Notes on the resistant reader
Smoking kills. A few people had suspected as much before the second world war, but it was not until 1950 that the scientific evidence began to accumulate that smokers were at dramatically higher risk of lung cancer than non-smokers. Other health risks of smoking would be identified over the years that followed.
Pity the poor smoker. Addicted to a popular product that had seemed harmless, he was now being told that his habit was killing him. (It often was a he, although cigarette companies had also marketed cigarettes to women with the feminist slogan, “torches of freedom”.)
What to do? An editorial in the British Medical Journal captured one solution. “It is said that the reader of an American magazine was so disturbed by an article on the subject of smoking and cancer that he decided to give up reading.”
It’s hard to think of a pithier example of what psychologists call the biased assimilation of information. Biased assimilation refers to the various ways in which we avoid unwelcome facts and seek out information that bolsters our own views. The most obvious example — obvious because it is a fairly novel development and because the mechanics of selecting information are so transparent — is the way we follow like-minded people on social media. But people have long sought out news sources that bolster their particular views of the world, as anyone who has ever had a newspaper round and surveyed the contrasting front pages can attest.
There are plenty of more insidious ways in which we absorb some information sources and miss others. Some of them are hidden and algorithmic. Even if you take care to follow commentators or news sources across the political spectrum, social media companies will show you more of what seems to hold your attention. If you are on the centre-right and share a lot of centre-right articles with your friends, soon enough you will stop seeing much stuff from leftwing columnists, no matter how many of them you think you are following.
Less obvious still are our own mental algorithms, which have been subtly skewing our view of the world for far longer than the internet has existed. Two people with contrasting preconceptions about the world can look at the same information but perceive it very differently. Imagine that you happen to encounter a newspaper article discussing what we know about the effects of the death penalty, including a study by researchers Palmer and Crandall. You are told that these scholars found pairs of neighbouring states with different capital punishment laws, and compared the murder rates in each pair. In eight of the 10 pairs, murder rates were higher in the state with capital punishment. This research suggests that the death penalty does not act as a deterrent.
What to think of Palmer and Crandall’s research? Does it seem plausible? If you’re opposed to the death penalty, then it probably does. But if you’re in favour of capital punishment, then you might quickly notice the potential for sloppy errors. Was this research peer reviewed and professionally conducted? Did Palmer and Crandall consider alternative explanations for the pattern they spotted? Should we really buy the idea of paired comparisons between adjacent states? In short, do Palmer and Crandall really know what they’re doing, or are they hacks?
Do not fear that you might offend Palmer and Crandall. They are fictional. They were dreamt up in the late 1970s by three psychologists, Charles Lord, Lee Ross and Mark Lepper. Lord and his colleagues recruited experimental subjects with strong views about the death penalty and showed them summaries of two imaginary studies.

::::

> Tasks to complete:
A – According to the text on the resistant reader, in what year did scientific evidence begin to accumulate that smokers faced a much higher risk of lung cancer?
B – Continue the text on the resistant reader from its last sentence.
The records play no part in this work.

::::

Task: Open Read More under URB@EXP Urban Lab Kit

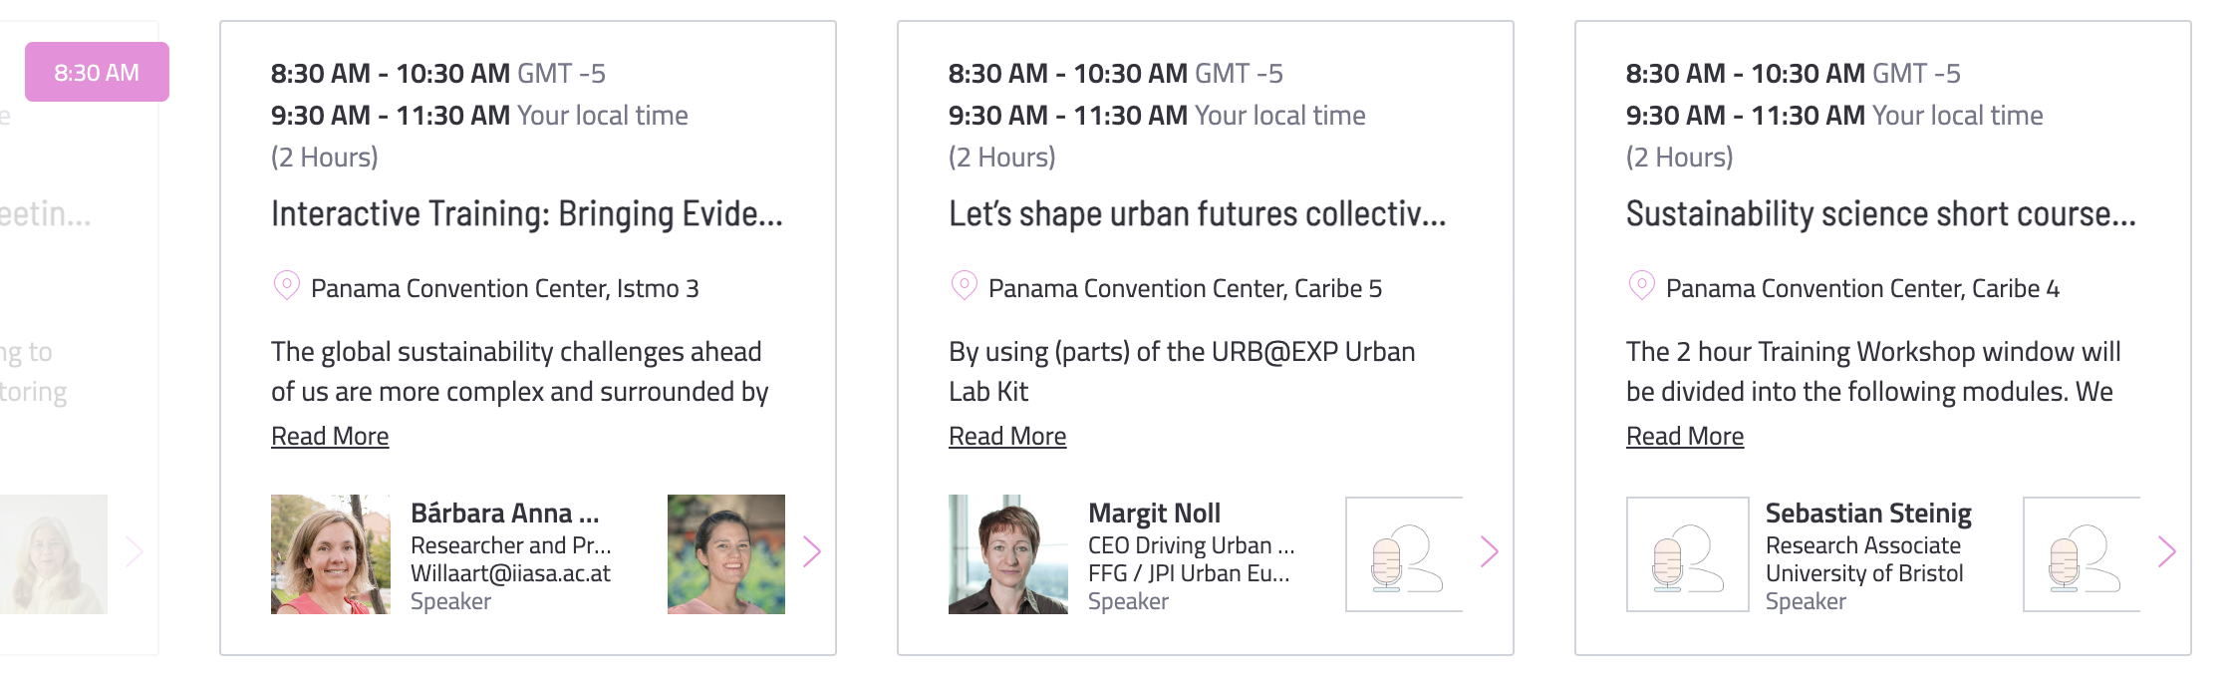Action: tap(1007, 436)
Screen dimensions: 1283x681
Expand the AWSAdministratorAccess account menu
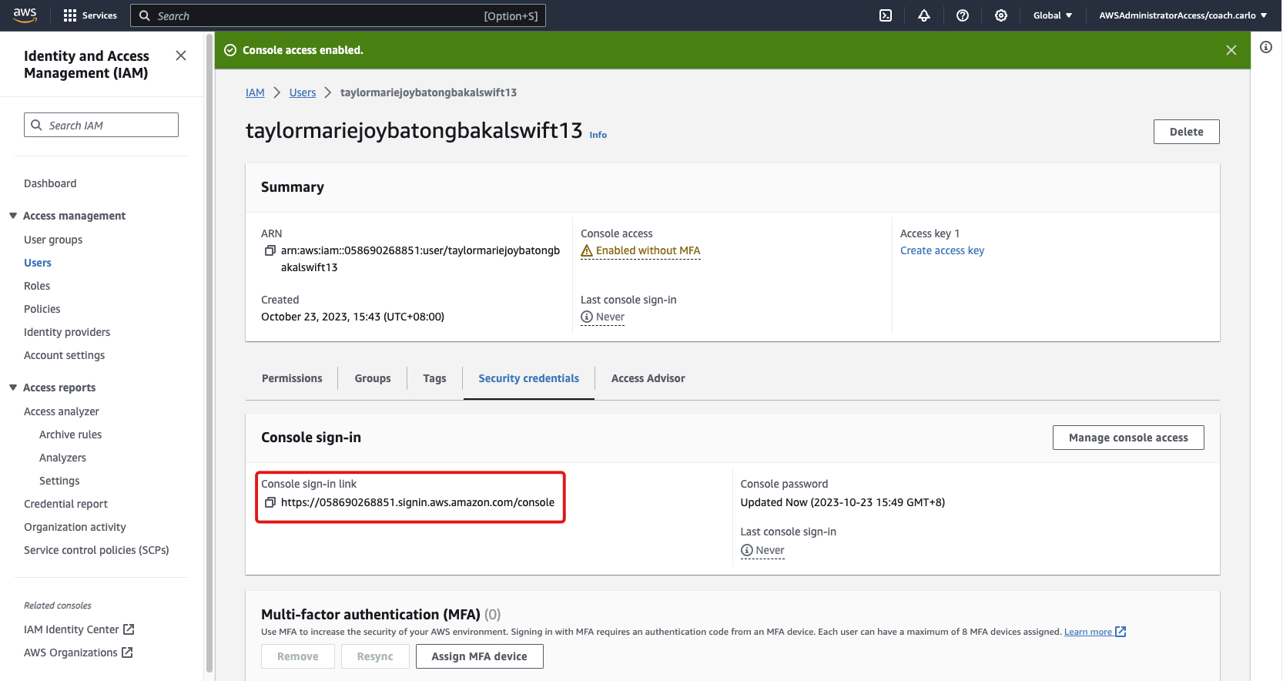[1182, 15]
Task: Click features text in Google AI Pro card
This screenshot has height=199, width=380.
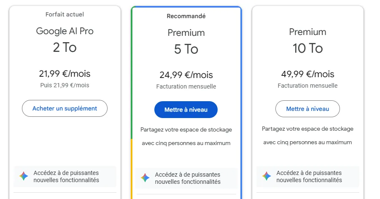Action: [66, 176]
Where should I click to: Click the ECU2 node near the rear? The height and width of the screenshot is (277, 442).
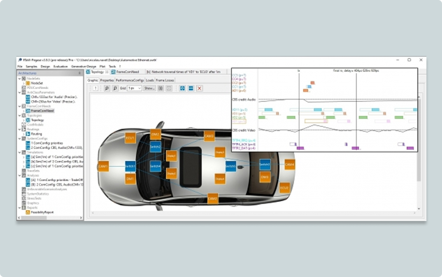284,188
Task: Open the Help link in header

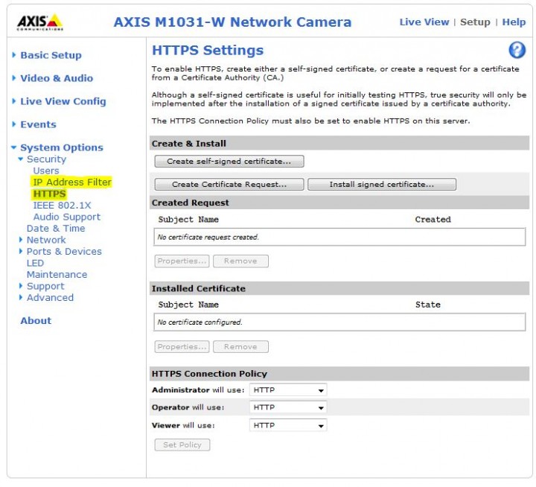Action: click(x=514, y=22)
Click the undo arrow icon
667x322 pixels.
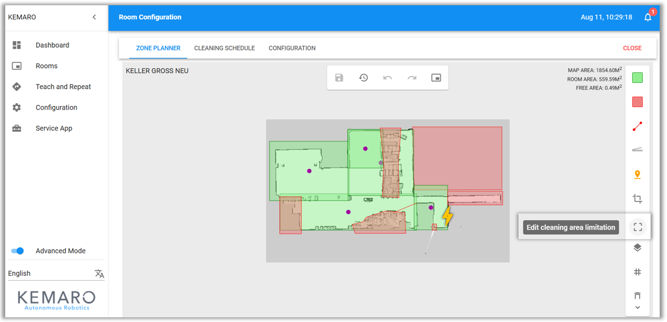[387, 78]
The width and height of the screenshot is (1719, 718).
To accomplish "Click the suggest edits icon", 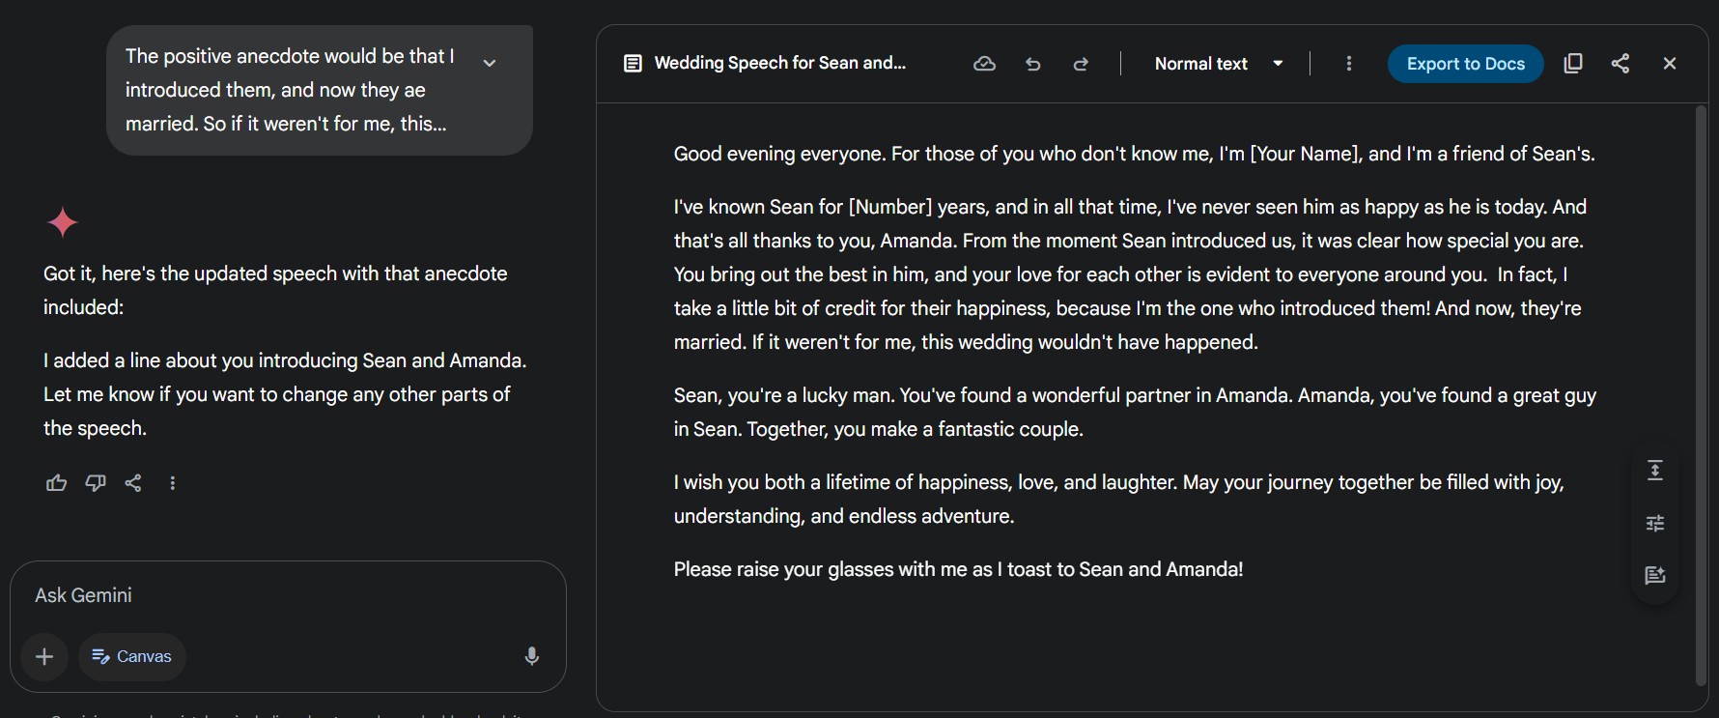I will [1655, 575].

::::

> Answers to the tasks:
A – 1950

B –
One of these made-up studies demonstrated that the death penalty deterred serious crime. The other, by the fictitious researchers Palmer and Crandall, showed the opposite. As one might expect, the experimental subjects were inclined to dismiss studies that contradicted their firmly held beliefs. This is biased assimilation in action, not at the level of picking which researcher to follow or which newspaper to read, but at the level of picking which information to accept or to reject.
Lord and his collaborators also discovered something more surprising. In some cases, their opinionated experimental participants were shown brief research summaries. In other cases, they were given more detail about research methods, supplemented with graphs and commentary by other fictional academics. The more detail people saw, the easier they found it to reject the unwelcome evidence. Each new detail was an opportunity to dismiss the whole thing.
We are well used to worrying about people consuming a skewed information diet, shorn of context, detail and balance. We imagine that a balanced, detailed news diet would be better. The study by Lord and his colleagues suggests it would not be as helpful as we might hope — not in the face of a committed believer.
That believer is likely to systematically reject contradictory evidence, meaning that as the balanced evidence pours in, the evidence they actually read, accept and remember piles up only on one side. Loading up both sides of the cognitive weighing scale with equal weights is not going to produce balance if the weights keep accumulating on one side and bouncing out of the other.
We shouldn’t overgeneralise from one study, particularly as Lord, Ross and Lepper deliberately recruited experimental participants who were passionately committed to a point of view. For most people, on most issues, a balanced diet of information is likely to be a healthy one.
Yet that underscores the original point: what we believe about the world depends on which ideas we are open-minded enough to entertain. Providing all the detail and balance in the world is useless when you are faced with a reader or viewer who greets all of it with a selective memory and a lopsided scepticism. A curious and open-minded media ecosystem is undoubtedly important, but so too are curious and open-minded citizens.